Texte source:
---

Laurent Ferrier est allé décrocher à l’Observatoire de Besançon (France) son premier certificat de chronométrie...
1)
••• DU CADRAN SOLAIRE ANALEMMATIQUE À L’HEURE ATOMIQUE DIGITALE...
C’était ce week-end les Journées du patrimoine et, sur le campus de Besançon, les amateurs de curiosa scientifiques ont eu à cœur de visiter les différents bâtiments d’un Observatoire construit à la fin du XIXe siècle (1883-1884), à une époque où les « savants » ne doutaient de rien, et surtout pas de leurs certitudes concernant le temps telles que devaient les vérifier cet « observatoire astronomique, météorologique et chronométrique »...
••• En levant la main, en se plaçant au centre du cadran solaire analemmatique et en posant les pieds au bon endroit (variable selon les saisons et le mois de l’année : tous les amateurs de montres à équation du temps le savent bien), on obtient une heure solaire précise à deux ou trois minutes près. En corrigeant ce temps solaire de l’équation du temps, de la longitude et de l’heure d’été, on parviendra (peut-être) à l’heure légale. Pour vérifier celle-ci, les Bisontons sont des petits malins qui ont une combine : à trente mètres de ce cadran analemmatique, on trouve le panneau lumineux qui décompte en chiffres l’heure mesurée au millième de seconde près par l’horloge atomique de l’Observatoire. Il suffit de lire du coin de l’œil en faisant croire qu’on maîtrise parfaitement la complexité physico-astronomique de ce cadran analemmatique...

---

Consignes:
- A) Recopiez le passage du texte source qui va de « Laurent Ferrier est » jusqu'à « L’HEURE ATOMIQUE DIGITALE... », en substituant « bulletin de chronométrie » à « certificat de chronométrie ».
- B) Traduisez en anglais cette phrase du texte source : « En corrigeant ce temps solaire de l'équation du temps, de la longitude et de l'heure d'été, on parviendra (peut-être) à l'heure légale. »
Le matériel qui suit provient d'une autre source.

Données fournies:
---

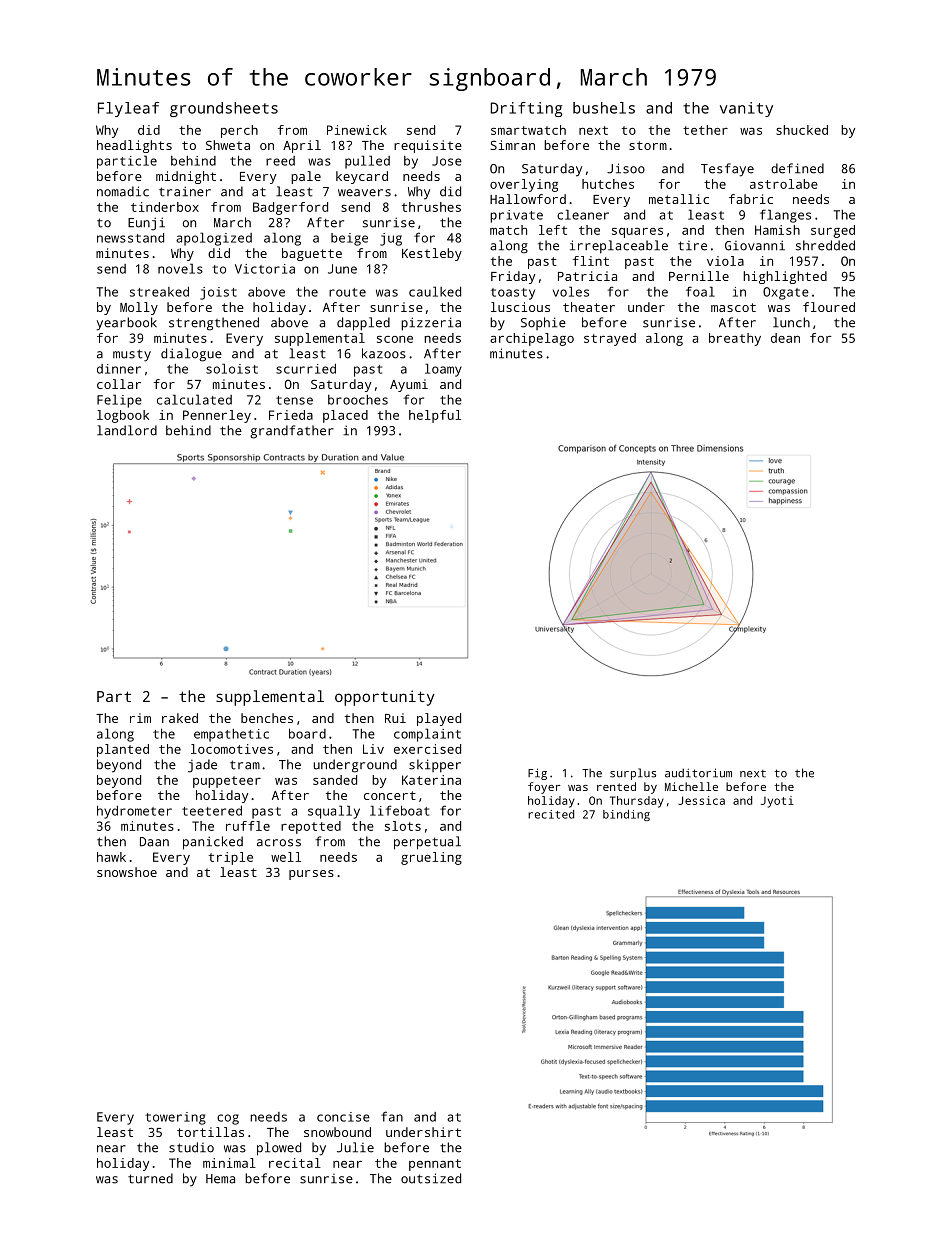 This document has height=1233, width=952. What do you see at coordinates (154, 842) in the document?
I see `Daan` at bounding box center [154, 842].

---

Réponses:
- A)
Laurent Ferrier est allé décrocher à l’Observatoire de Besançon (France) son premier bulletin de chronométrie...
1)
••• DU CADRAN SOLAIRE ANALEMMATIQUE À L’HEURE ATOMIQUE DIGITALE...

- B) By correcting this solar time for the equation of time, the longitude and daylight saving time, one will (perhaps) arrive at legal time.